The number of Americans who identify as Christian has fallen nearly eight percentage points in only seven years, according to a new survey.
Pew Research Center found that 71% of Americans identified as Christian in 2014 – down from 78% in 2007.
In the same period, Americans identifying as having no religion grew from 16% to 23%.
Fifty-six million Americans do not observe any religion, the second largest community after Evangelicals.
The United States still remains home to more Christians than any other nation, with roughly seven-in-ten continuing to identify with some branch of Christianity.
In 2007 and then again in 2014, Pew conducted the “Religious Landscape Study”, interviewing 35,000 people each time.
Pew researchers say the losses they discovered were driven mainly by a decrease among liberal Protestants and Catholics and occurred in all regions of the US and among all ages and demographics.
About 5 million fewer Americans now identify as Christian compared to when the study was conducted in 2007.

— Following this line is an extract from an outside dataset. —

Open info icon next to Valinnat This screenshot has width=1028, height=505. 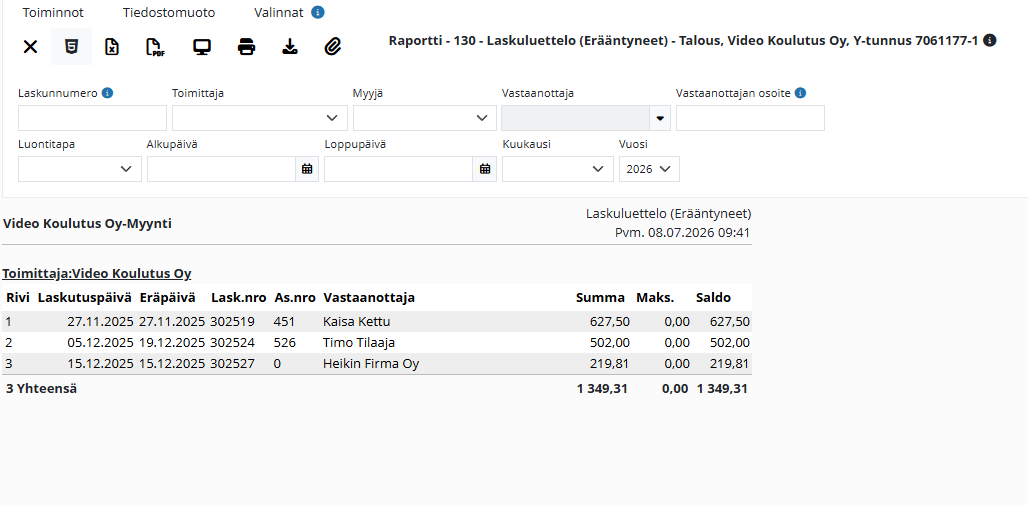[x=318, y=12]
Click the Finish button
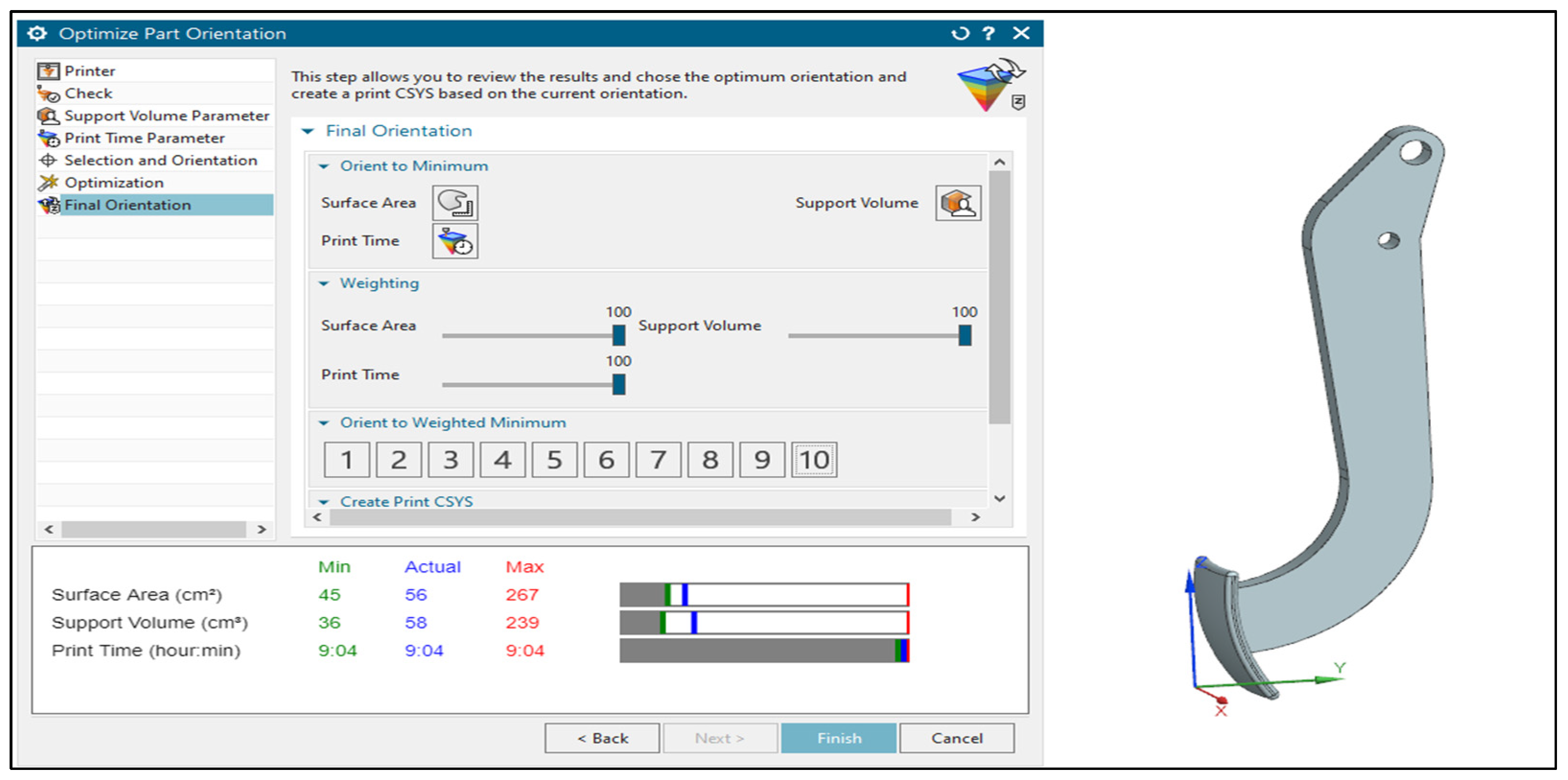Screen dimensions: 1568x780 838,738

In the South, those not-affiliated with religion – or as the researchers call them, “nones” – rose to 19% of the population, while in the Northeast they climbed to 25%.
In the West “nones” are a larger group than any religion, making up 28% of the public.
Greg Smith, Pew’s associate research director, said the findings “point to substantive changes” among the religiously unaffiliated, not just a shift in how people describe themselves.
Non-religious Americans have become increasingly organised since 2007, forming political groups designed to keep religion out of public life.
Kelly Damerow with the Secular Coalition for America tells BBC News that the Pew findings “lend credence to the growth we’ve witnessed within our community and that we have the potential to hold a lot of political clout”.